As his family gets older, Andrew uses his money to keep himself in good shape, and expands his creativity and knowledge beyond what any ordinary robot would. Andrew asks Sir to allow him to buy his freedom, and on his deathbed, Sir relents, not accepting Andrew’s money. Andrew begins wearing clothes and going to the library to further his knowledge. He also, with the help of Sir’s grandson, a lawyer, begins to change the legal system as it pertains to robots, starting by banning orders to self-harm, meant to protect Andrew.
Soon, Andrew begins to drastically alter his own body, experimenting and designing parts himself, with the ultimate goal of being unrecognizable as a robot. He gives himself digestive and excretory systems, hoping that eventually he will be officially declared to be a man. However, on his 150th birthday, he is called the “Sesquicentennial Robot.” Their reservations seem to be because of his immortality.
His final modification changes their minds: He alters his positronic brain so that it will decay with time, arranging to live through his 200th birthday. He goes before the World Legislature, telling them what he has done from a wheelchair, and on his birthday they declare him the “Bicentennial Man.”

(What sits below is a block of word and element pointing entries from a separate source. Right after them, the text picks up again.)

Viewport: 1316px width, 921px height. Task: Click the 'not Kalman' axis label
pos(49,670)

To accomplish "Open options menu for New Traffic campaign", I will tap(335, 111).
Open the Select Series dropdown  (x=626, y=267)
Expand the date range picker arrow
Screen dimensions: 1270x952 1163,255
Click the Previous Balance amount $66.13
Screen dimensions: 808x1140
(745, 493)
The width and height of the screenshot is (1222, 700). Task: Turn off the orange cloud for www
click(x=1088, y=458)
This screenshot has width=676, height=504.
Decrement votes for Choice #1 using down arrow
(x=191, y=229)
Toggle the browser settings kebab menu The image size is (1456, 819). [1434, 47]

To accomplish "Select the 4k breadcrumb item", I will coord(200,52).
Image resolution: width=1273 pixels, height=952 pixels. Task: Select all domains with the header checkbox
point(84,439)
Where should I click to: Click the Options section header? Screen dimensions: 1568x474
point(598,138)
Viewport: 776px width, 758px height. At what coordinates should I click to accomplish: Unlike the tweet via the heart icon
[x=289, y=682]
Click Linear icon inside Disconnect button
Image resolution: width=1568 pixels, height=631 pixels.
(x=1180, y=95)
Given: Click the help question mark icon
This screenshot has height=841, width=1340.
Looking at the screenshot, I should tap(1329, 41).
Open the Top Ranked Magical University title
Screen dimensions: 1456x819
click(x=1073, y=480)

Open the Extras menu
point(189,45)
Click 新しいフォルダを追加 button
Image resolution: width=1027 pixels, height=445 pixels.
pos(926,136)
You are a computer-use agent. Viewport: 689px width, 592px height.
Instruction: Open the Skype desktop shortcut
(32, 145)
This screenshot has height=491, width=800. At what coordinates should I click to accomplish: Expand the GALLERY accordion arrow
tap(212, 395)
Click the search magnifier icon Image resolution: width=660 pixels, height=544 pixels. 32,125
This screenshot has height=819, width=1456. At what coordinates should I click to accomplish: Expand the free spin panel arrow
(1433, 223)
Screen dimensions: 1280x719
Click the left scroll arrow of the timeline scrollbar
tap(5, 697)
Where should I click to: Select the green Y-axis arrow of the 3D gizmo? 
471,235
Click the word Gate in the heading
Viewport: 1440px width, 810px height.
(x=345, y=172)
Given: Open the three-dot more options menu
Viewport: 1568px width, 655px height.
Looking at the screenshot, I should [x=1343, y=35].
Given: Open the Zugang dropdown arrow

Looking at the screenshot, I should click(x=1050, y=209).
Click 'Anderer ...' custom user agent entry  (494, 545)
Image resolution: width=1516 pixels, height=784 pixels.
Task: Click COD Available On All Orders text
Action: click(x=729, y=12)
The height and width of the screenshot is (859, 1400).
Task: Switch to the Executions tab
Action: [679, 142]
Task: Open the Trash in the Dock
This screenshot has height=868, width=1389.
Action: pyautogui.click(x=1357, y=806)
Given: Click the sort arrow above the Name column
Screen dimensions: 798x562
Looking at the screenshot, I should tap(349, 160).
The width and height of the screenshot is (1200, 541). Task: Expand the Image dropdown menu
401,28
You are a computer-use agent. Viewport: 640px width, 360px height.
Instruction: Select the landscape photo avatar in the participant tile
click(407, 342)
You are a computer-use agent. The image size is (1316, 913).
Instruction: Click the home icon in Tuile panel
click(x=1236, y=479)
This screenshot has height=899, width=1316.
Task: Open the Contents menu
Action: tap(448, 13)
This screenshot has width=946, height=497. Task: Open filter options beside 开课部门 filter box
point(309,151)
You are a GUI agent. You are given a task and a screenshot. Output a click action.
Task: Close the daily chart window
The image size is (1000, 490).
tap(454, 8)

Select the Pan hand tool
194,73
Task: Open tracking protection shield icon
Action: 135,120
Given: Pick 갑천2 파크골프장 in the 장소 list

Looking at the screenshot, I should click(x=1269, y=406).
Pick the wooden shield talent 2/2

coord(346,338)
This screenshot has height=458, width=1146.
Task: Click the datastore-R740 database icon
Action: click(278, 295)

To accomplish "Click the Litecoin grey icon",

If this plot sounds familiar, that would be because it was made into a film in 1999 starring Robin Williams. The film follows the basic premises and names fairly closely, but in it’s details it is not particularly faithful to Asimov‘s original. The story, like “Nightfall” and “The Ugly Little Boy,” was expanded into a novel by Asimov and Robert Silverberg in 1993 called The Positronic Man.